Transcribe exactly, please, the line bearing "How do I perform: Click" and all later lines through the end of the records, with the pictures left out.

*** Data to use ***

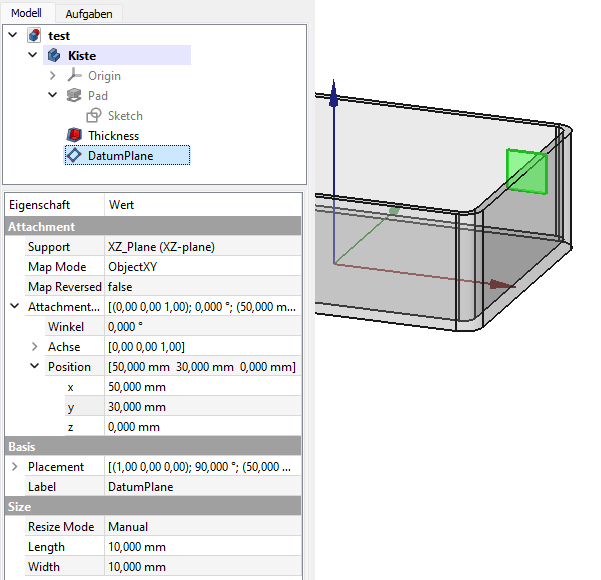Collapse the Position property row
The width and height of the screenshot is (601, 580).
click(35, 367)
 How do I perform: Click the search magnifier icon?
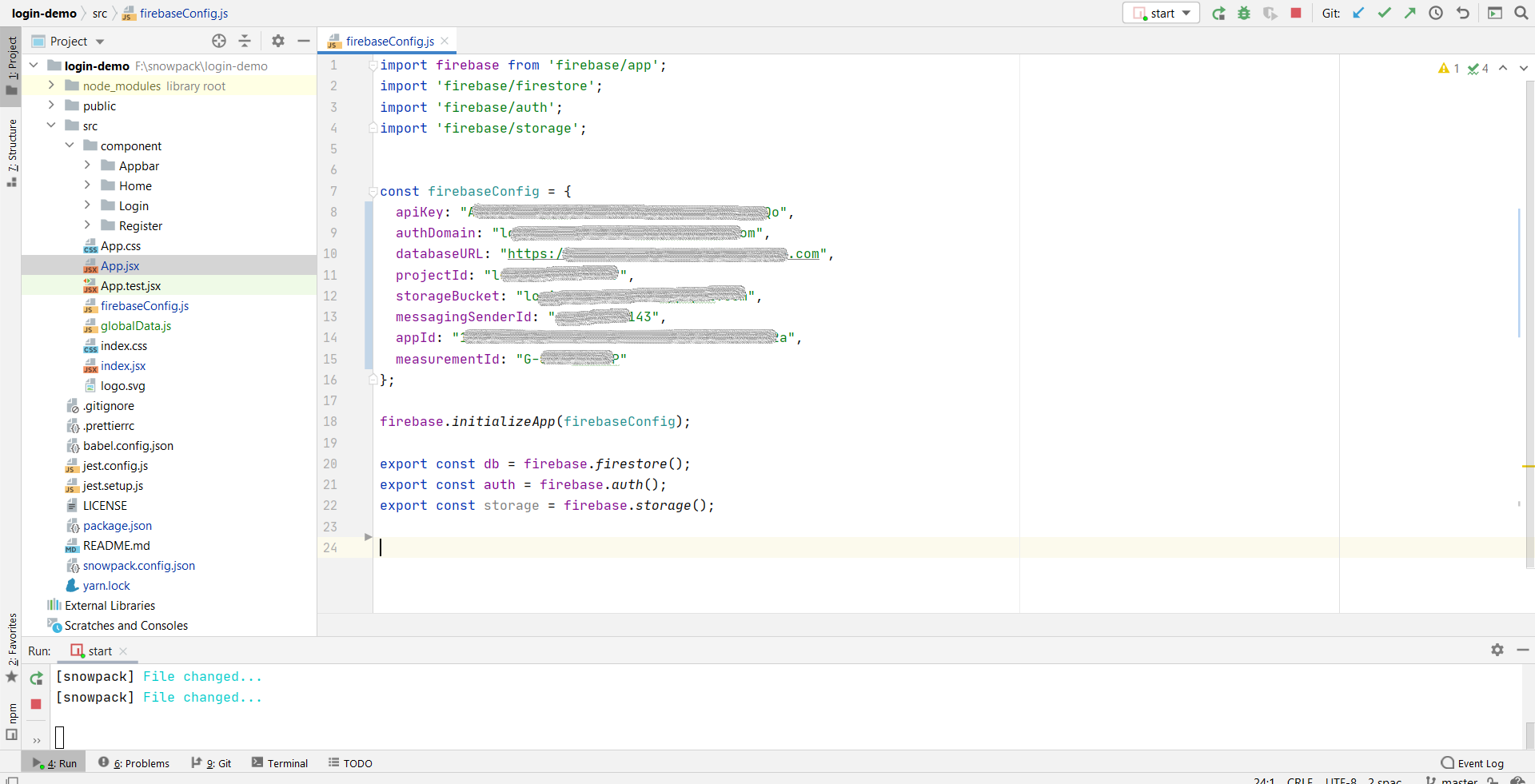[1521, 14]
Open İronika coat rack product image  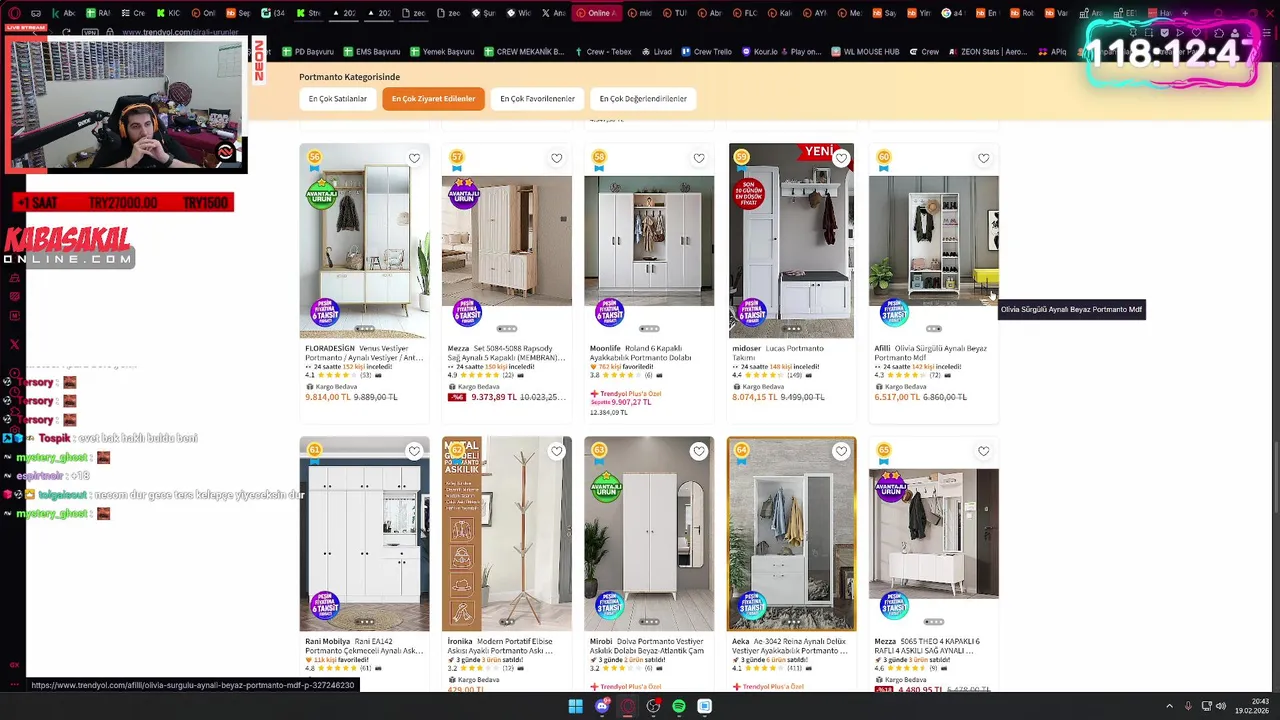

*** End of Data to use ***

## The answer
 How do I perform: Click the search magnifier icon?
[1521, 14]
Open İronika coat rack product image  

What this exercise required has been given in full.